Since mid-2013, the US government and the European Commission have been negotiating future Transatlantic Trade and Investment Partnership (TTIP), but the advancement of their discussions is harder than they originally believed. The most sensitive topic is related to the investor protection ISDS clause – which would require companies’ members to resolve disputes in independent arbitration courts.

The dispute about ISDS started badly in the first place. ISDS is a system that allows an investor to initiate proceedings against the authorities of the host country before an international tribunal. That can only happen if the investor can support that one of the four fundamental safeguards was violated: 1) protection against discrimination (most favored nation treatment and national treatment); 2) protection against seizure that is not of public interest purposes and which is not fairly compensated; 3) protection against unfair treatment – for example, denial of basic procedural fairness; 4) protection of the possibility of transferring capital. Disputes will be judged by the international commission composed of three arbitrators – a private system of justice created twenty years ago and which tends to become increasingly influential. According to a report published in 2012 by Corporate Europe Observatory and the Transnational Institute, these arbitrators tend to be an “elite group of lawyers”, which was characterized as “a closed circle or even a mafia arbitration”.

However, the US has made great improvements in this area. The Obama administration has adopted in 2012 a set of standard criteria for ISDS clauses negotiated by the US. These conditions affirm the right of the States to regulate in the interest of citizens (in other words, legislation affecting an investor cannot be a pretext for starting a case). Moreover, the US administration states that trade treaties signed by the US would require partners to effectively apply environmental legislation and working conditions. In parallel, the European Commission established a number of new conditions. We are actually witnessing a Euro-American settlement of the ISDS clauses that will become a global standard once TTIP takes effect.

The last issue where the US and EU got stuck on represents GMOs (genetically modified organisms) and protection of European traditional products with geographical indications.
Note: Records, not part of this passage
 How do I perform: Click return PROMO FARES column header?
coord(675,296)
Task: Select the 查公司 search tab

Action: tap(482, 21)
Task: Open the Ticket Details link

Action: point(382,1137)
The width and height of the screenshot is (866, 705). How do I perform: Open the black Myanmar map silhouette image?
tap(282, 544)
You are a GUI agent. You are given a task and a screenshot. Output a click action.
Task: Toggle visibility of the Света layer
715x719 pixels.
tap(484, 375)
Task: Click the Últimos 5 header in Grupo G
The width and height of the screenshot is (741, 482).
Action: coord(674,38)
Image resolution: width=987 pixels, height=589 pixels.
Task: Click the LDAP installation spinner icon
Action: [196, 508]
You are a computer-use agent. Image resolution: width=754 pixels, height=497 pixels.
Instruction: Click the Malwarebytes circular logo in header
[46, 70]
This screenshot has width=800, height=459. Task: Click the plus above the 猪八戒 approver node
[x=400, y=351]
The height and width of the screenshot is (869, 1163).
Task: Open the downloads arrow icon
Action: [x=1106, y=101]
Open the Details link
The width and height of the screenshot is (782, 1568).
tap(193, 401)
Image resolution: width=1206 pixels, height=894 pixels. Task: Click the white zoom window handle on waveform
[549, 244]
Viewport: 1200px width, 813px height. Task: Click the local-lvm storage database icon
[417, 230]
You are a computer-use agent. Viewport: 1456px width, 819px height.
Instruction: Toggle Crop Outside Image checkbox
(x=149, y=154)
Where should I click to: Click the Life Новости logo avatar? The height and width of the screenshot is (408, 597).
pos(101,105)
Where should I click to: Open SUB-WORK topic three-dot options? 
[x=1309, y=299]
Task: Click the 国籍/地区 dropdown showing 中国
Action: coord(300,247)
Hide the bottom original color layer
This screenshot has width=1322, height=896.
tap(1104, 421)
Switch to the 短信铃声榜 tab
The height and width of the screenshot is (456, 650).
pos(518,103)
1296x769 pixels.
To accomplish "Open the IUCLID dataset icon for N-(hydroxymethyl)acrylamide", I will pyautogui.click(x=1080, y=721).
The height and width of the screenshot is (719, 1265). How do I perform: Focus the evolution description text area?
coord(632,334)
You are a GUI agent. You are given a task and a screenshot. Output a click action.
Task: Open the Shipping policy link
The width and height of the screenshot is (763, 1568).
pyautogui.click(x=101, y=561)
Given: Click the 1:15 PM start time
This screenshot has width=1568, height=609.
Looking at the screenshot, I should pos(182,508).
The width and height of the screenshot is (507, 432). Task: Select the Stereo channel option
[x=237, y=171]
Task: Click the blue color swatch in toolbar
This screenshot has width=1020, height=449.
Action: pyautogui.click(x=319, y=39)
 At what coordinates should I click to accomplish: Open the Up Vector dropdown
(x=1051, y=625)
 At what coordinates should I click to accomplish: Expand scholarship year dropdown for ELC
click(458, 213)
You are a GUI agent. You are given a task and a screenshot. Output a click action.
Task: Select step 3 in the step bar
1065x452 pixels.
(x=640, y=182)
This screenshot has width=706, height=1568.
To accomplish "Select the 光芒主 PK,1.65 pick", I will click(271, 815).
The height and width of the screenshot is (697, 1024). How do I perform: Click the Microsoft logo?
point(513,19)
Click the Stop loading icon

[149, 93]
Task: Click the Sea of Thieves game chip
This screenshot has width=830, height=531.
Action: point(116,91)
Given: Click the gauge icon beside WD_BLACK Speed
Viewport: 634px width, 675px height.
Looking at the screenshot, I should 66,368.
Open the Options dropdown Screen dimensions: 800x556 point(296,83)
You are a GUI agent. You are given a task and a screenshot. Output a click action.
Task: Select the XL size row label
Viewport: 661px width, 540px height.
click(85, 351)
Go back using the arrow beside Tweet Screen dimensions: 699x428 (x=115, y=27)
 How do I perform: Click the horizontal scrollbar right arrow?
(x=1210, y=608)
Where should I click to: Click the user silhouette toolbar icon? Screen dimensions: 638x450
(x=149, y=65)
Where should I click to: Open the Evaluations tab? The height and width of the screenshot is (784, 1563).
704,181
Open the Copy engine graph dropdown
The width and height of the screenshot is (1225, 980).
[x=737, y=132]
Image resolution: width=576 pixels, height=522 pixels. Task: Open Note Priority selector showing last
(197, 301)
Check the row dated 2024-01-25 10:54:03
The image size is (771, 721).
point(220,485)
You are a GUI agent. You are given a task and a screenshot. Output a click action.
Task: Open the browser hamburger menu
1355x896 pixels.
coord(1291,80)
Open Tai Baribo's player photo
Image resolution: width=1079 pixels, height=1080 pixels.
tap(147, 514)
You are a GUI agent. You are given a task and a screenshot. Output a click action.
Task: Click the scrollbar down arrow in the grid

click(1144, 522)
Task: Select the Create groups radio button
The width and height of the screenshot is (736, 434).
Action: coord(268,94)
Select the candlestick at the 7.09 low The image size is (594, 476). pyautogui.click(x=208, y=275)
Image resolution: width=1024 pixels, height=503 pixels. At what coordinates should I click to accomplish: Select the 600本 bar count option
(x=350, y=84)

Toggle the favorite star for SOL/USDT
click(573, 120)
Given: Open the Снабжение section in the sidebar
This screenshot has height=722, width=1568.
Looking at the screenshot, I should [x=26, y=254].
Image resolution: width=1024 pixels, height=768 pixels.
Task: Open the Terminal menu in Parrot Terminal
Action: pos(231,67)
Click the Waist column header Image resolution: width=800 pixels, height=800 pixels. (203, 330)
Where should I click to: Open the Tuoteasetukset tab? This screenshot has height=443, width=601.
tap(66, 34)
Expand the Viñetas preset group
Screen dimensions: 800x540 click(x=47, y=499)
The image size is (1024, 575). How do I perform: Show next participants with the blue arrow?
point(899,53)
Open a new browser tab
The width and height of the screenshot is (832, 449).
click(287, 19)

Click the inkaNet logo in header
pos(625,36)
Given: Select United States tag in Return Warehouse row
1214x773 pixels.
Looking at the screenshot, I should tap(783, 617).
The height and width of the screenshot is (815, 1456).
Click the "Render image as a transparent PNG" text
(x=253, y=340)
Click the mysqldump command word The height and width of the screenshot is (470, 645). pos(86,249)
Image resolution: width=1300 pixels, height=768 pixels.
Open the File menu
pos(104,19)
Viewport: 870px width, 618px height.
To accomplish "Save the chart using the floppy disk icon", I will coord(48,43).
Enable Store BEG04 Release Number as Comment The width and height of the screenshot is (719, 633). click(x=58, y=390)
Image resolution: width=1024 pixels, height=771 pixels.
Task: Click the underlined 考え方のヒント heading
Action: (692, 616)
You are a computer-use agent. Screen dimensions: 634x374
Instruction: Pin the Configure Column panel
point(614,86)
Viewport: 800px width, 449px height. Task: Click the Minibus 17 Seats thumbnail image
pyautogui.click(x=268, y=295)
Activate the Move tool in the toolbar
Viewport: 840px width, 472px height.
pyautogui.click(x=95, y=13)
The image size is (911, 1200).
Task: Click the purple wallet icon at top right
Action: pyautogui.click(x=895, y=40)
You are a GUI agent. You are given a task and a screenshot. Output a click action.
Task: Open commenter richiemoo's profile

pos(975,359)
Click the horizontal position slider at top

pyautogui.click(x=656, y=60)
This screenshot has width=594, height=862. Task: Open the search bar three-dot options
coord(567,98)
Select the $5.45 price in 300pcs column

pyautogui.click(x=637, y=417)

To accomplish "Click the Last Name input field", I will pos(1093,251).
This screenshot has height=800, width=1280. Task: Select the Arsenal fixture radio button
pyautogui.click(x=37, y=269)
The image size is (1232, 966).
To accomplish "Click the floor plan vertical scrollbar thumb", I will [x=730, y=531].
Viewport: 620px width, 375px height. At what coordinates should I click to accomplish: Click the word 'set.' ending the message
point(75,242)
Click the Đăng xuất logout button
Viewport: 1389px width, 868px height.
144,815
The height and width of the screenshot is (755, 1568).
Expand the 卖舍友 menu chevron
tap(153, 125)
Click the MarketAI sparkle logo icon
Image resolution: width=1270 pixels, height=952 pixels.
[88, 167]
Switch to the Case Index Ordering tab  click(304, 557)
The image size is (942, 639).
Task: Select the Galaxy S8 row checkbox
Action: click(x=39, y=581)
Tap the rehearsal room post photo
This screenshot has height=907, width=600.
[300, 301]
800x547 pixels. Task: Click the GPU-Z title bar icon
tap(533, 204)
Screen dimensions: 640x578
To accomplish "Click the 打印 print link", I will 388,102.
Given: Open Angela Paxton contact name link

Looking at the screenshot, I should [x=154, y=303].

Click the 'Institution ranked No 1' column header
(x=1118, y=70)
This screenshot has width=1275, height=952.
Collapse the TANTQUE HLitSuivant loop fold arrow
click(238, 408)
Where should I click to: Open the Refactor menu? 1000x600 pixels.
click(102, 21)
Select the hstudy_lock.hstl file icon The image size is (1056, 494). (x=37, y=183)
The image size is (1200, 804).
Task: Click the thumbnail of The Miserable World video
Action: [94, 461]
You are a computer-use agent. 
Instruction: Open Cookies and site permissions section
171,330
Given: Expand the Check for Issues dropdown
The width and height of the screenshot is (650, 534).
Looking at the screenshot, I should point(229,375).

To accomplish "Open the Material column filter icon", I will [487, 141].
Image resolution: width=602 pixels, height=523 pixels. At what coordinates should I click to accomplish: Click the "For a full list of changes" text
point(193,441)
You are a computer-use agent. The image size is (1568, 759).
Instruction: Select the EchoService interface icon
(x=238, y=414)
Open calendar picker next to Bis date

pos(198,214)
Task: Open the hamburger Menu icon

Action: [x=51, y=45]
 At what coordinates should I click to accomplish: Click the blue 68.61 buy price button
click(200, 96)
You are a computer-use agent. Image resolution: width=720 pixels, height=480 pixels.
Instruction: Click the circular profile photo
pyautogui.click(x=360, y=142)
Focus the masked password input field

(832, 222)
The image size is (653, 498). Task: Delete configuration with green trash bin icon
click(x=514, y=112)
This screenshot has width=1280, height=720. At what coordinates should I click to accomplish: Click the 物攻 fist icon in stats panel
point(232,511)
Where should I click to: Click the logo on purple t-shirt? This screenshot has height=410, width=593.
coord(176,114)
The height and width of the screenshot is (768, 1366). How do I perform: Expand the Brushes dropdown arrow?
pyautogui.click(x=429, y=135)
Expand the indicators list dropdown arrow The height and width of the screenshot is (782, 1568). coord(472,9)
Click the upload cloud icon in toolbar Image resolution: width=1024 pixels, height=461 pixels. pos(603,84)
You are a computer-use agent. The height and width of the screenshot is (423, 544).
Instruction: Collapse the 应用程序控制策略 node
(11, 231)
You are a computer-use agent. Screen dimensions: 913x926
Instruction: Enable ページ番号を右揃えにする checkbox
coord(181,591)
GMOs and geographical indications protected by European products on the market are two important issues that were discussed by US negotiators with the Europeans during the eighth round of negotiations, but no agreement has been concluded. Americans insisted once again to eliminate the European system of geographical indications, protection of traditional European brands on the market, but the EU refused to quit the system. Americans admitted that US-based biotech products must comply with EU procedures in order to penetrate the European market, but US negotiators insist that no restriction should be imposed without scientific basis.

Another burning issue is related to energy, where Europeans demand the establishment of a separate chapter in the future TTIP, to regulate the possibility of EU countries to import energy from the US. Europeans will thus be able to buy the American liquefied petroleum gas, inexpensive, to reduce energy dependence on Russia. Once again, the American negotiators did not agree on this new plan.

Nevertheless, one thing is certain: In negotiations with the US, the Commission would guarantee investors a high level of protection, maintaining at the same time, the right to regulate in order to meet public welfare objectives of the EU and member states.